The three younger children had stopped playing: the Queen signed to the maidservants to take them away.
And then, with the greatest calm, looking the King straight in the eye, she said: ‘When a husband hates his wife it is natural he should hold her responsible for everything.’
Edward was not the man to make a direct answer to that.
‘My whole Tower guard dead-drunk,’ he cried, ‘the Lieutenant in flight with that felon, and my Constable sick to death with the drug they gave him. Unless the traitor’s malingering to avoid the punishment he deserves. It was up to him to see my prisoner did not escape. Do you hear, Winchester?’
Hugh Despenser the Elder, who had been responsible for the appointment of Constable Seagrave, bowed to the storm.
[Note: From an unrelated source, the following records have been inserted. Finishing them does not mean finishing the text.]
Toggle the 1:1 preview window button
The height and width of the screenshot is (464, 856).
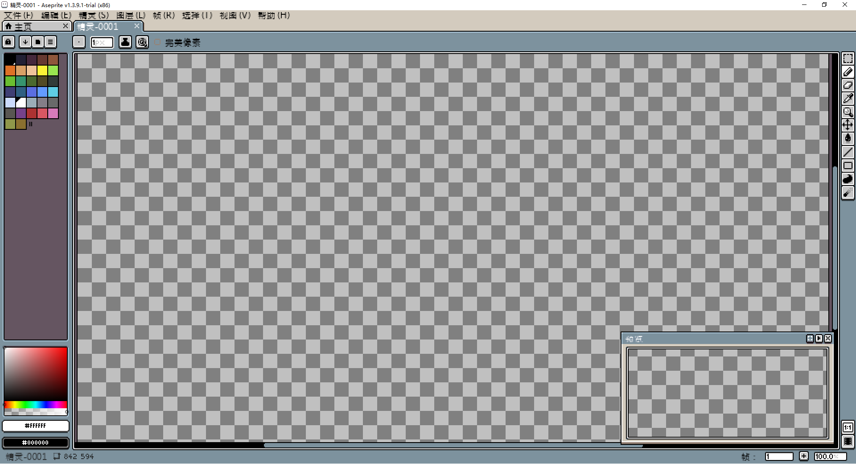coord(848,427)
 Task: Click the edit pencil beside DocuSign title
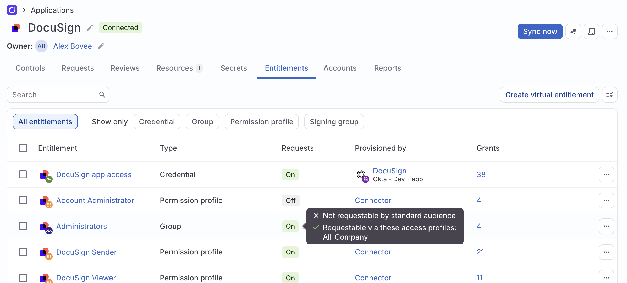point(90,28)
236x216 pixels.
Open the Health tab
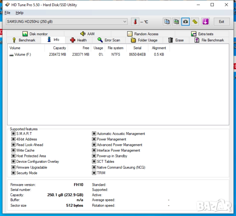(78, 40)
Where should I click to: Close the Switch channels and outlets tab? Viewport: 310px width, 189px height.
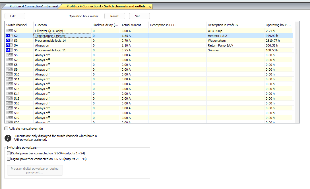(150, 7)
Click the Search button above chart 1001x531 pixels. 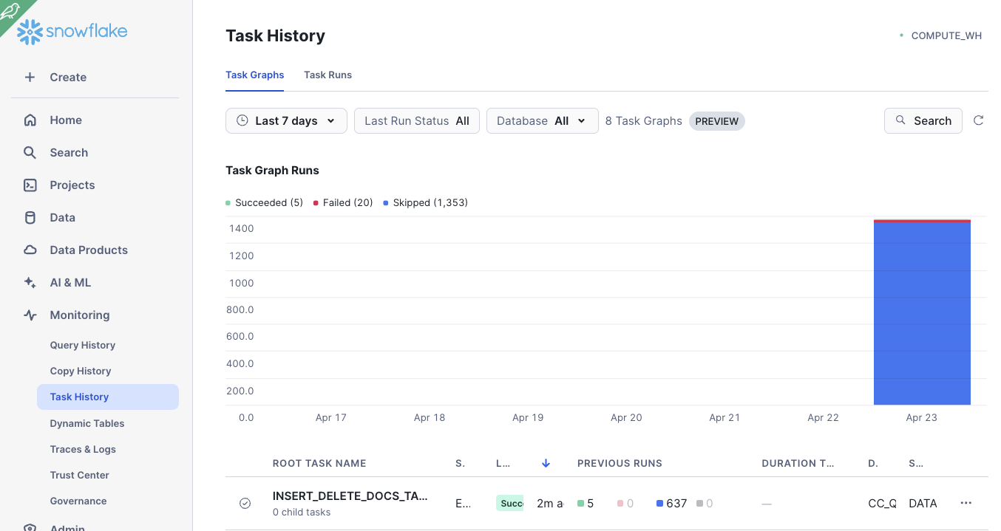923,121
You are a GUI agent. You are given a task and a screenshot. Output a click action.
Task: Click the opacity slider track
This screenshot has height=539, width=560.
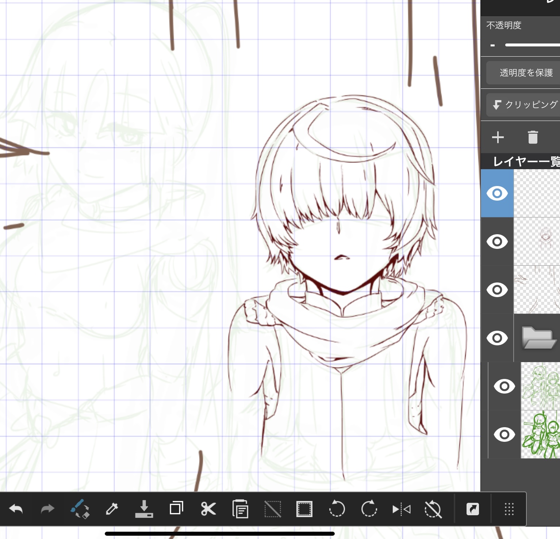tap(532, 45)
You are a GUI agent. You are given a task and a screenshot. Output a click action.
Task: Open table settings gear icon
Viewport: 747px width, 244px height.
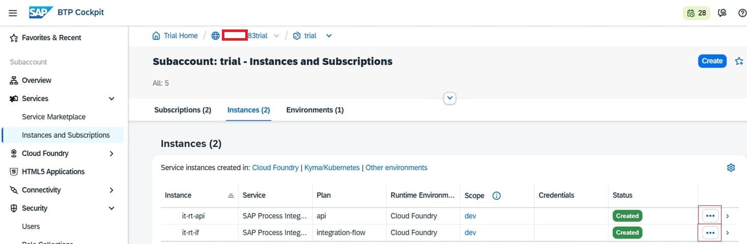coord(731,168)
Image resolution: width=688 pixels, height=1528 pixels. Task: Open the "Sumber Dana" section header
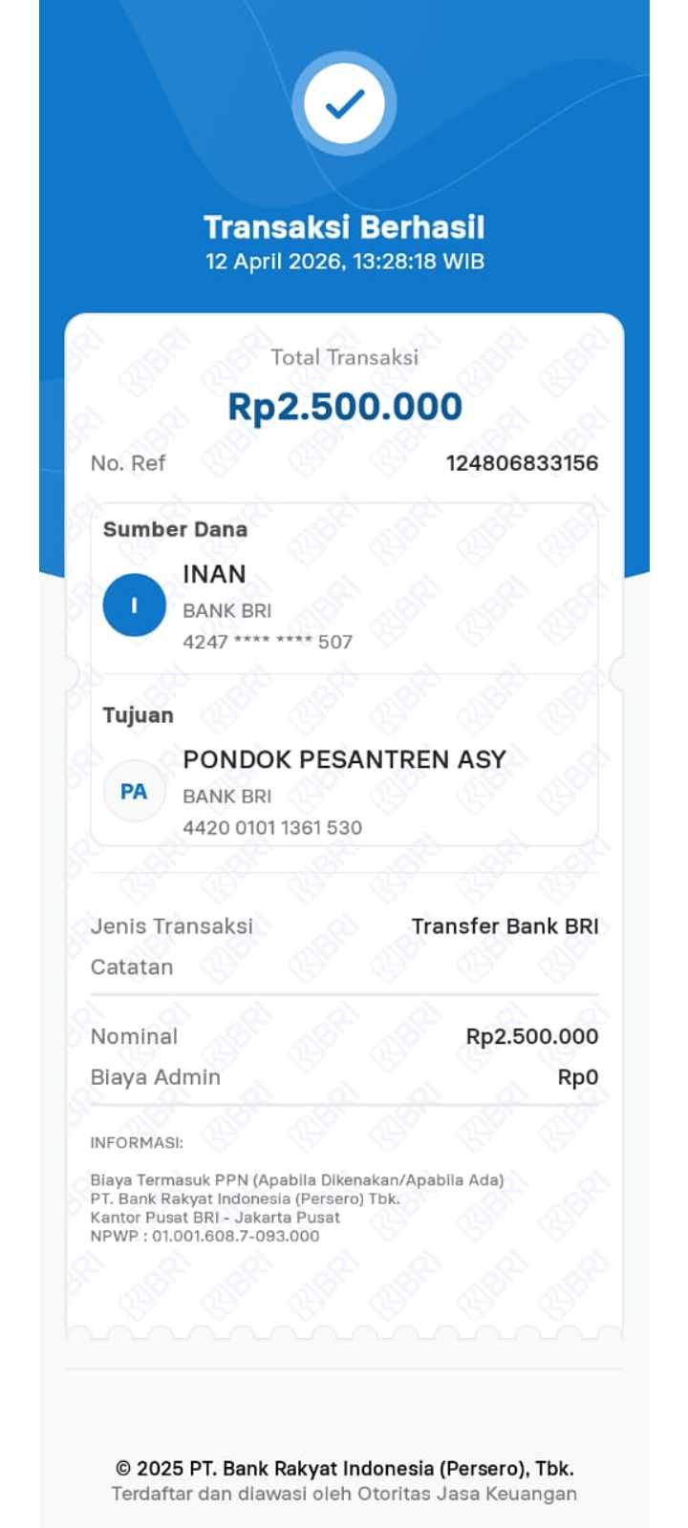pos(175,529)
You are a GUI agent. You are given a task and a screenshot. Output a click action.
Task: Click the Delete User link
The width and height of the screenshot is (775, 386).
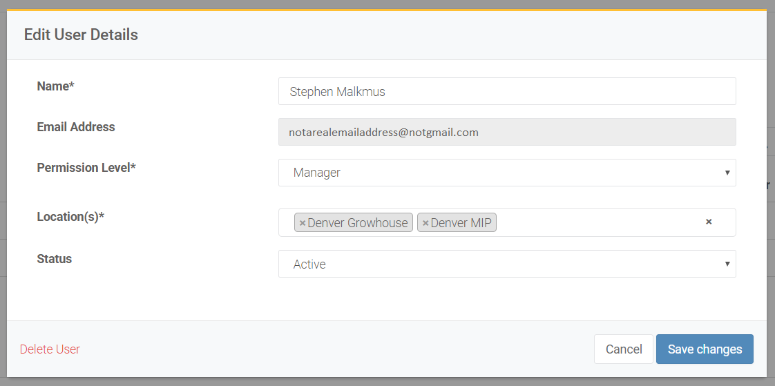pyautogui.click(x=50, y=349)
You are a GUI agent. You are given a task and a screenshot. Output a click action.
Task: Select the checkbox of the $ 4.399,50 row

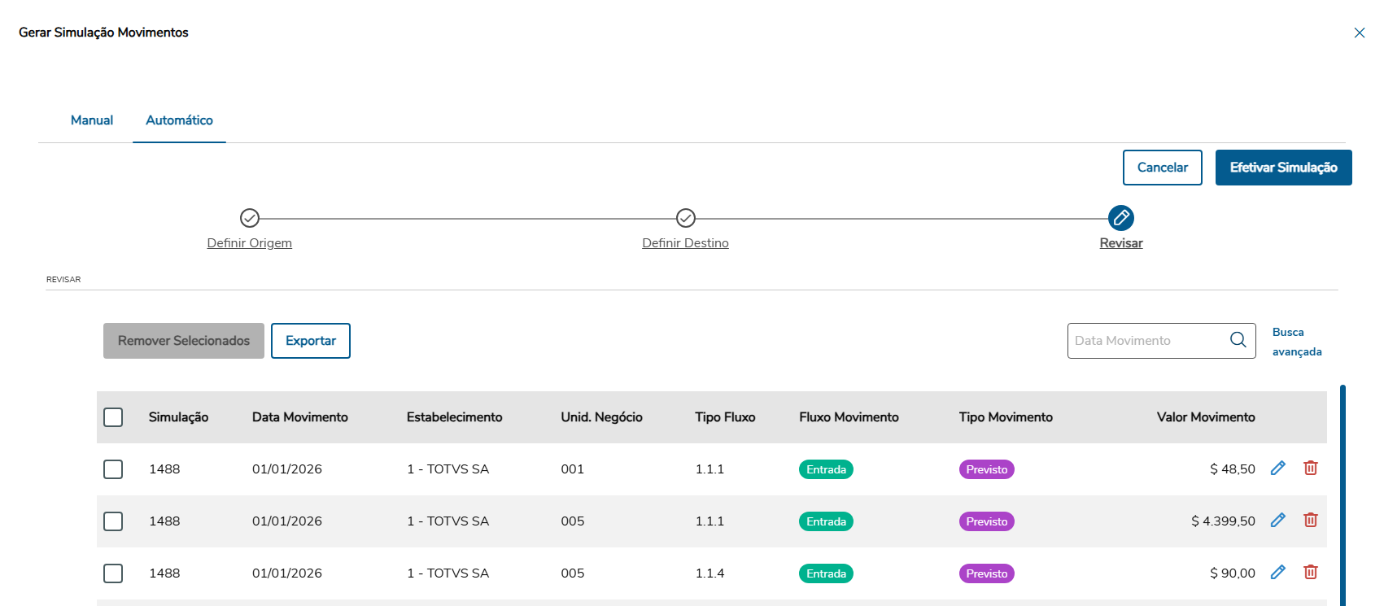113,521
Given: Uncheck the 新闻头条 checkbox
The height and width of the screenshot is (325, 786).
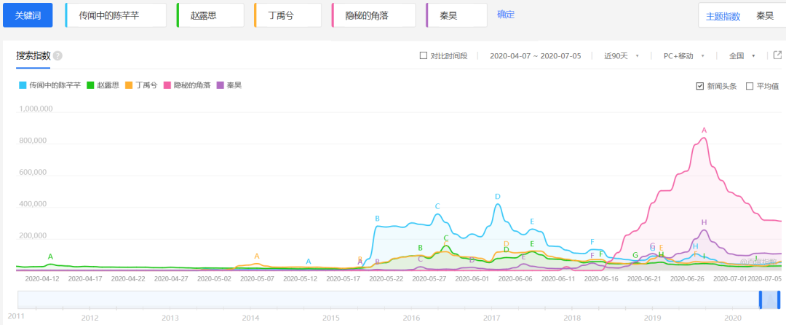Looking at the screenshot, I should click(x=700, y=86).
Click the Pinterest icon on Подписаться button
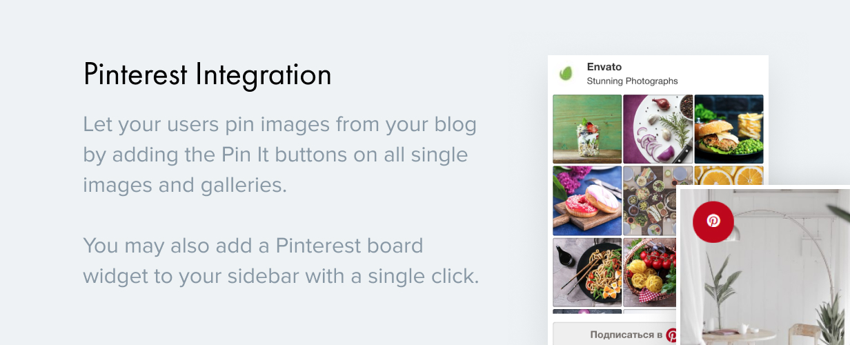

He was thin and narrow-shouldered, with a stoop that was in part natural and in part acquired during a long career as a courtier. His enemies had nicknamed him ‘the weasel’. Cupidity, envy, meanness, self-seeking, deceit, and all the gratifications these vices can procure for their possessor were manifest in the lines of his face and beneath his red eyelids. And yet he was not lacking in courage; but he had human feelings only for his son and a few rare friends, of which Seagrave indeed was one. You could better understand the son’s character when you had observed the father for a moment.
‘My lord,’ he said in a calm voice, ‘I feel sure that Seagrave is in no way to blame.’
‘He’s to blame for negligence and laziness; he’s to blame for allowing himself to be made a fool of; he’s to blame for not suspecting that a plot was being hatched under his nose; he’s to blame perhaps for his bad luck. And I never forgive bad luck. Though Seagrave is one of your protégés, Winchester, he shall be punished; and people will no longer be able to say that I’m unfair and that my favours are lavished only on your creatures. Seagrave will take Mortimer’s place in prison; and perhaps his successor will take care to keep a better watch. That, my son, is how you rule,’ the King added, coming to a halt in front of the heir to the throne.
The boy raised his eyes to him and immediately lowered them again.
Hugh the Younger, who knew how to turn Edward’s anger aside, threw back his head and, gazing up at the beams of the ceiling, said: ‘It’s the other criminal, dear Sire, who’s defying you most contemptuously. Bishop Orleton organized the whole thing himself and seems to fear you so little that he has not even taken the trouble to fly or go into hiding.’